What the Old Man Did 2

March 17, 2012

I saw no one that morning. K was not beside me and the three kids who lived in the boathouse were gone. At first I was not alarmed. After all, this kind of thing had happened before. Sleep late and miss out on breakfast. I put the sleeping bag away. It was time to make a trip to town for another one. Winter was only a few months away and the fallen leaves covered the old cracked asphalt of the midway. As I walked toward our current food hangout I didn’t hear the usual banter of the other inhabitants of our “park.”

I figured they had decided to move. There were still many untouched food caches around. K thought there was enough food here to last us for another ten years. Of course the more perishable stuff was long gone. Even before we came here, most of that had either spoiled or been eaten by scavenging animals or other humans. I walked to two other spots but found nothing. I started calling for K, not too loudly at first, but finally yelling at the top of my lungs for a minute or so. Nothing.

I had the nervous feeling you get in the pit of your stomach when suddenly things seem off-kilter. Something was wrong. This had never happened before. I began to run through the park, looking for any signs that either the group had been there or perhaps . . . something else. I didn’t want to think about that. After an hour of running, I finally sat down near the ferris wheel. Dirt and leaves were thick on the old weathered seats. I saw no one. In my head, I felt alternate bouts of fear, depression, self loathing and fear again. Back of it all was a deeper dread. Had it come?

Unbidden, thoughts of long-ago times floated up from the anesthesia of forgetfulness.

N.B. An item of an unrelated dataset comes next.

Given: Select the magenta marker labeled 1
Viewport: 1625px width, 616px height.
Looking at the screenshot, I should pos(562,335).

“Gary! ! I want you down here now!” I heard my mother’s voice from the basement.
Sirens were blaring downtown. I grabbed my six-shooter and fled down the two flights of stairs to the basement.
“Gary, hurry! Help me with the door!”
I grasped the large bar on the steel sliding door and pulled. It started to slid shut. Over the last foot of its trajectory I saw my mother was still on the outside, making no move to cross the threshold. I frantically looked at her face and saw it. Her eyes. The whiteness there. The same as dad’s army buddy two months ago when he came to visit us and tell us how dad died. She smiled at me as the door slammed home, the interior lights of the shelter automatically coming on. I screamed her name but she had already turned her back and was slowly, methodically, climbing the stairs to the main floor of the house.

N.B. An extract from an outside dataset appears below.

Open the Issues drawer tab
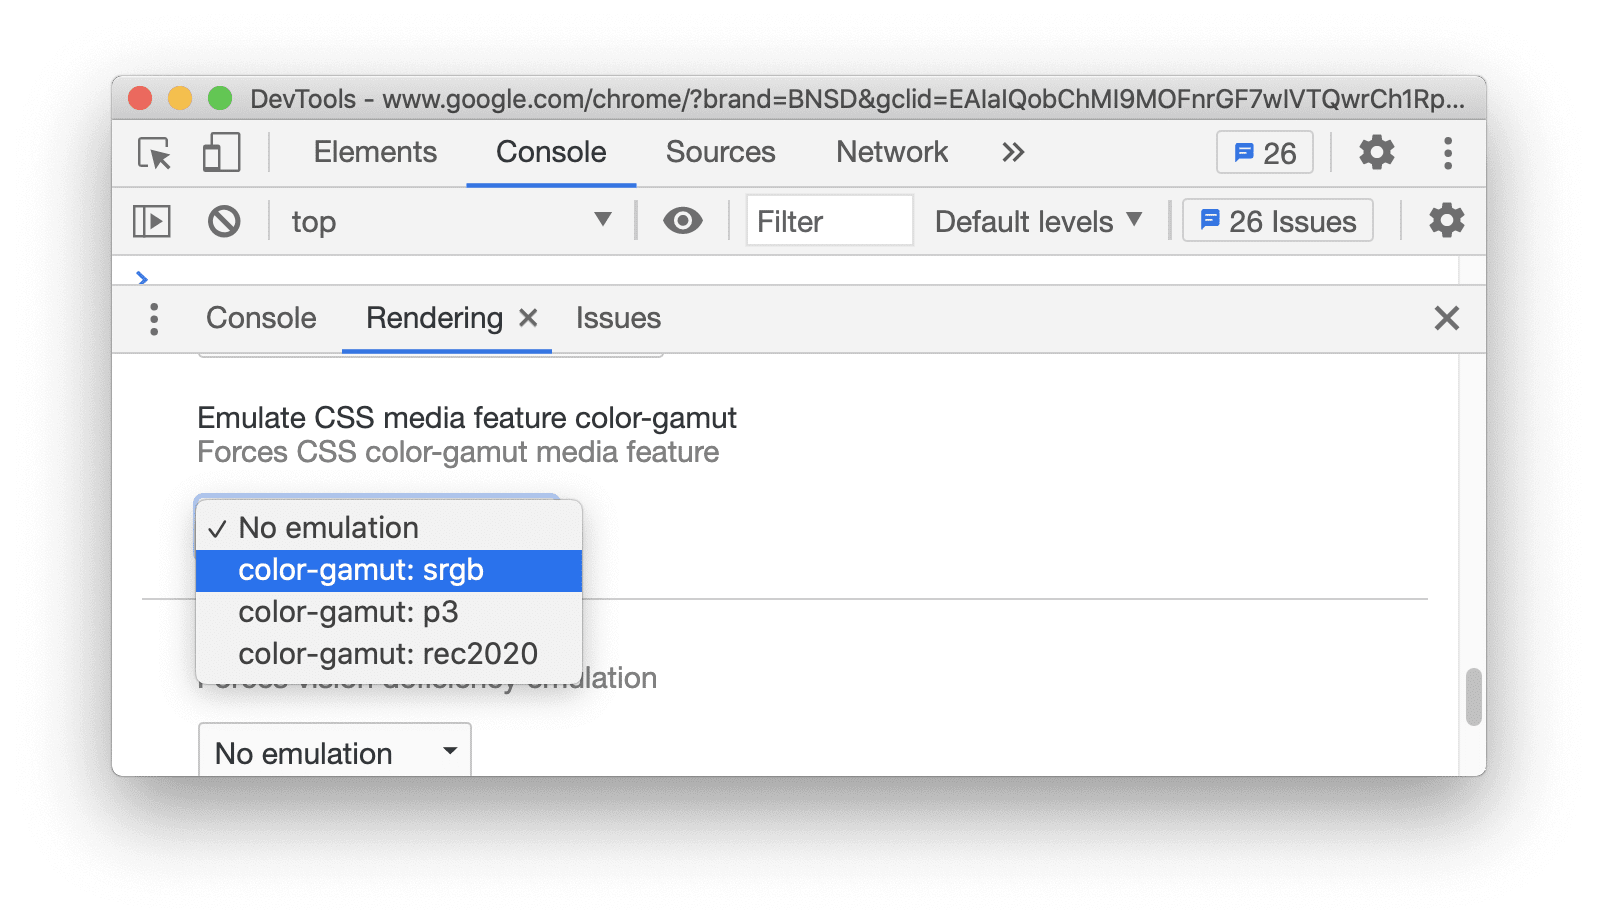This screenshot has height=924, width=1598. 617,318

I had fallen asleep on the bench. It was nearly dark. I got up and hurried back to the water ride where K and I had lived. Past tense. The same feelings that rushed through me when my mother had walked away that day returned in force. Already a plan formed. I would wait a few days, but not out in the open. Maybe up in the artificial jungle trees. See if they came back. See if they came back like Mr. Johnson did.

Mr. Johnson. Four days after my mother left, our neighbor Mr. Johnson came down the basement steps. Slowly. Almost like some kind of robot. The lights were off and I could not see him well. But he gradually made his way over to the steel door. I saw his face. I shrank from the memory.

That’s stupid, I thought. Quit worrying about that. It was over long ago.

A week after Mr. Johnson’s appearance, the door automatically unlocked and slid open, waking me from the sleep of utter boredom and loneliness. At first I didn’t dare exit the little safe-room. But all was silent and deep shade. I slowly stuck my head out, looking around to see if something was there.

I’ve never liked basements, ever since my parents had moved me and my two brothers to the small house in the cul-du-sac. The basement had tiny windows. It was the only place available for us to sleep. My brothers left after a few years, they were my mother’s sons, not my fathers and they were more than 10 years my senior. So I was alone in that canyon of darkness at night. I used to wake up at 2 or 3 am, covers kicked off, in the pitch black. Fearful fantasies made me awkward in reaching for the bedside lamp.

Mr. Johnson was lying on the floor near the water heater. His face and eyes were sunken. I whispered his name. “Mr. Johnson.” I’d never seen a dead person before except at a funeral. This looked nothing like that. Just then there was a noise upstairs. Instinctively (does a ten-year-old have instincts?) I called out, “Mom?” The noise stopped. Then it slowly moved toward the basement door. For some reason I abruptly felt frightened. I turned and entered my prison and pressed the button marked close.